• _MATERIAL FOR THIS EXERCISE_

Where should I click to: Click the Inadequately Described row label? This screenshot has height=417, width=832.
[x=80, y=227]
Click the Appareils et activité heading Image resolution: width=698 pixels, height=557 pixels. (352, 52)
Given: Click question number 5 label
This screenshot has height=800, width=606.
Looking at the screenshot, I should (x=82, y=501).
---
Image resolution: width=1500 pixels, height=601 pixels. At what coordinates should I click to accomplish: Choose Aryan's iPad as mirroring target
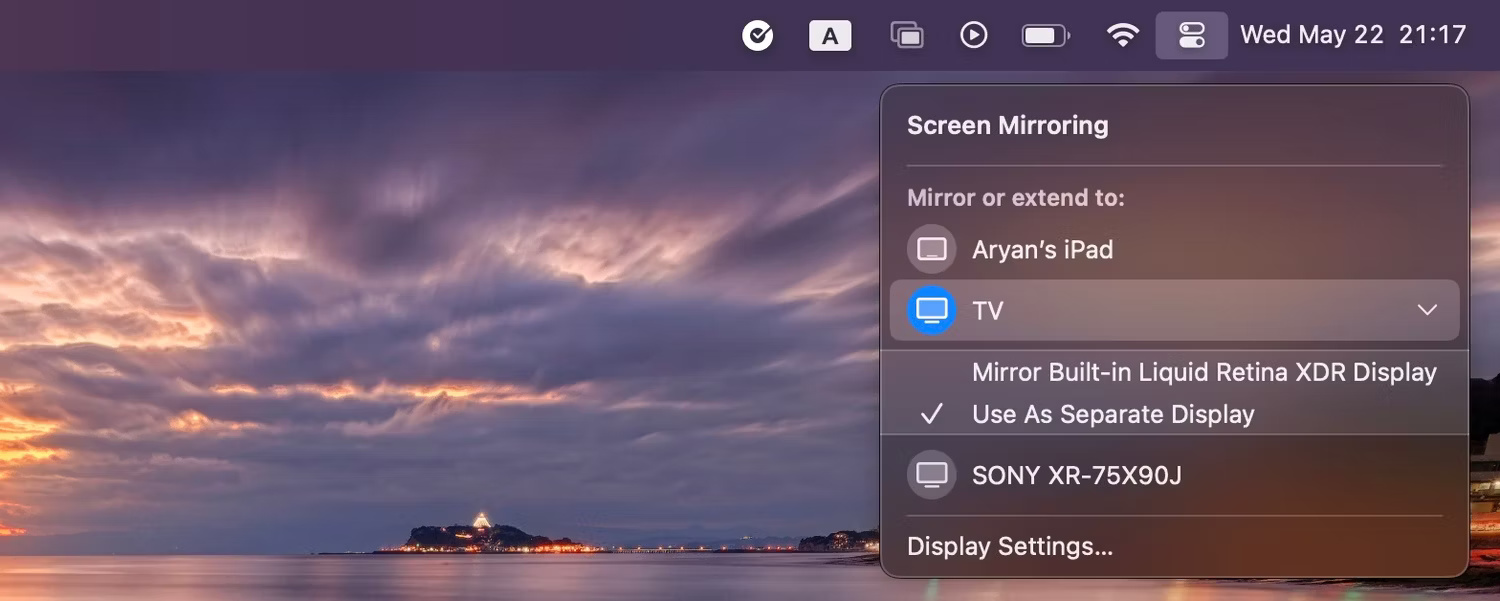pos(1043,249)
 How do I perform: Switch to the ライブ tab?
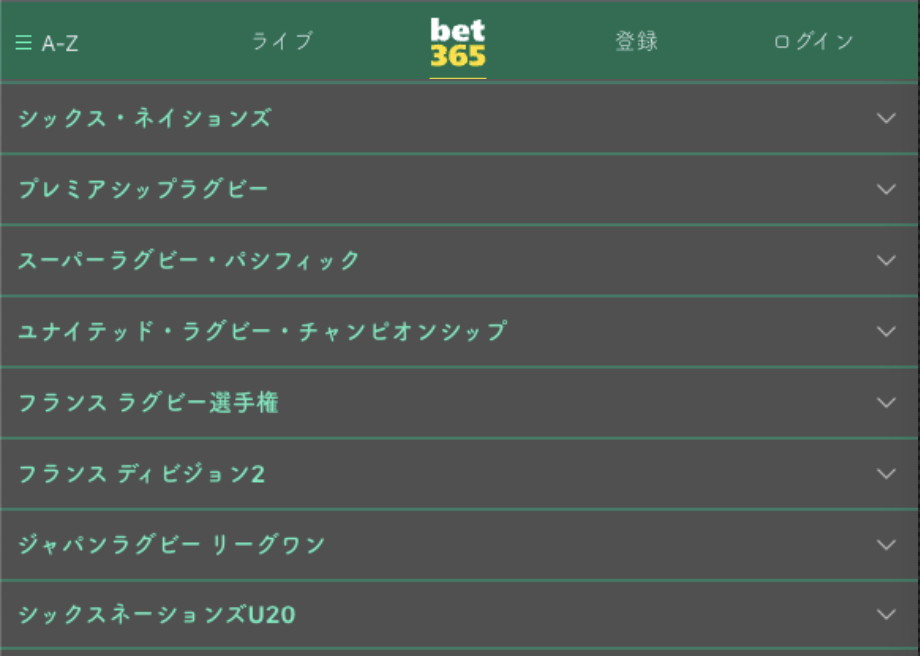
...
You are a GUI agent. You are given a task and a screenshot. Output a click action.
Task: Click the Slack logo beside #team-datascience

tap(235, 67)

• _TASK DETAILS_
Reproduce the data verbatim, from the line containing "Where should I" through the line containing "Looking at the".

• _THE OUTPUT_
Where should I click to: Click the Inadequately Described row label? This screenshot has height=417, width=832.
[x=80, y=227]
Click the Appareils et activité heading Image resolution: width=698 pixels, height=557 pixels. (352, 52)
Given: Click question number 5 label
This screenshot has height=800, width=606.
Looking at the screenshot, I should (x=82, y=501).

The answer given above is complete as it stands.